A tall black man sees me looking at the church. He introduces himself as Eugene and says that he is one of the nine elders of the church. "May I come inside?" I ask. "Of course," he says taking out his keys and opening the door. Inside, it is strikingly simple - bare pews, simple stained glass windows, a wooden cross behind the altar. I sit in one of the pews and open a hymnal. It falls open to a well-worn page, Amazing Grace. I am not the first here to open to that hymn.
I ask Eugene what he knows about the atrocity in Charleston. "I have been to that church many times," he says. "It feels like my own family was killed there. I am from North Carolina, nearby. I heard Martin Luther King Jr. give a sermon there. I believe he has preached here at Witherspoon, too."
"Our church was founded in 1840," he continues. "So this year we are celebrating our 175th anniversary. Black believers wanted to give a response to slavery and contribute to equality of all people. This church was an important station on the underground railroad, the clandestine network of abolitionists who helped slaves escape to the North before and during the Civil War. "
He points to a stained-glass window dedicated to William Drew Robeson. "One of our first ministers," he says. "Robeson escaped slavery in North Carolina in 1860 when he was 15. In the free state of Pennsylvania, he could study theology at a black seminary. Then he came up here. His youngest son, Paul Leroy Robeson, is one of my great heroes. Pastor William wanted to send Paul to Princeton University, but he was refused because of his color. So he played at Rutgers and became an all-American football player. He also had a wonderful, operatic singing voice and was a great actor.
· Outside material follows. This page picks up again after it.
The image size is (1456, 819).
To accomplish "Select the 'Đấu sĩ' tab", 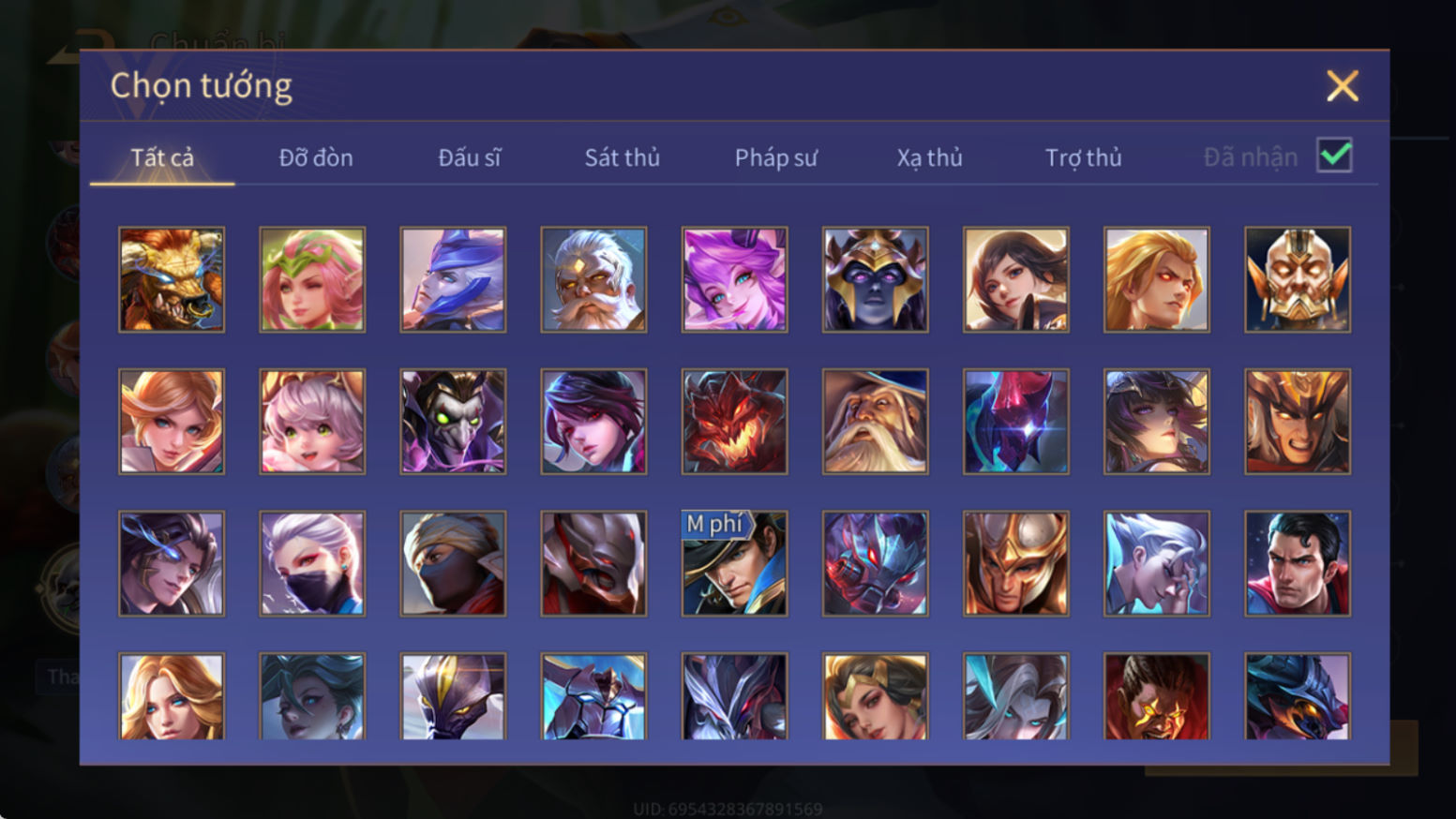I will tap(469, 157).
He was the first black performer of Othello on Broadway. "
I know Robeson for the old recordings of spirituals I listened to growing up in Holland: Swing Low, Sweet Chariot, Go Down, Moses, Nobody Knows the Trouble I've Seen. Here he is best known for Ol 'Man River from the film version of the musical, Showboat. Robeson became a legend with this song that so heartbreakingly expresses the pain of slavery. The mighty but implacable, flowing Mississippi as a symbol of a world that sees great injustice but does not intervene. "He mus' know sumpin'. But he don't say nuthin'."
Robeson originally refused to sing the original incendiary version of the song because the hated n-word was in it. So Oscar Hammerstein and Jerome Kern then refashioned the lyric, first with "darkies," then with "colored folks," finally the more genteel, "we." ("We work all day, while the white folks play.") Later, Robeson's politically outspoken socialist views inflamed conservatives in the McCarthy hysteria of the 1950s, when he was blacklisted and his American passport was revoked.
As I leave the church, Eugene shakes my hand. "You're always welcome in our church," he says. "Our door is open to everyone."
I can't help thinking of the murdered black people in the church in Charleston. During their last prayer they welcomed the white killer, who said he almost gave up his horrific plan, because the people were so nice.
Paul Robeson died in 1976, sick and all but forgotten. It took until 2011 for the town of Princeton to put a plaque on the house where its most famous native son was born. As I walk away, I keep hearing his magnificient voice in my head: "Ah'm tired o 'livin'. An 'skeered o' dyin '. But ol 'man river, he jes' keeps rollin' along!"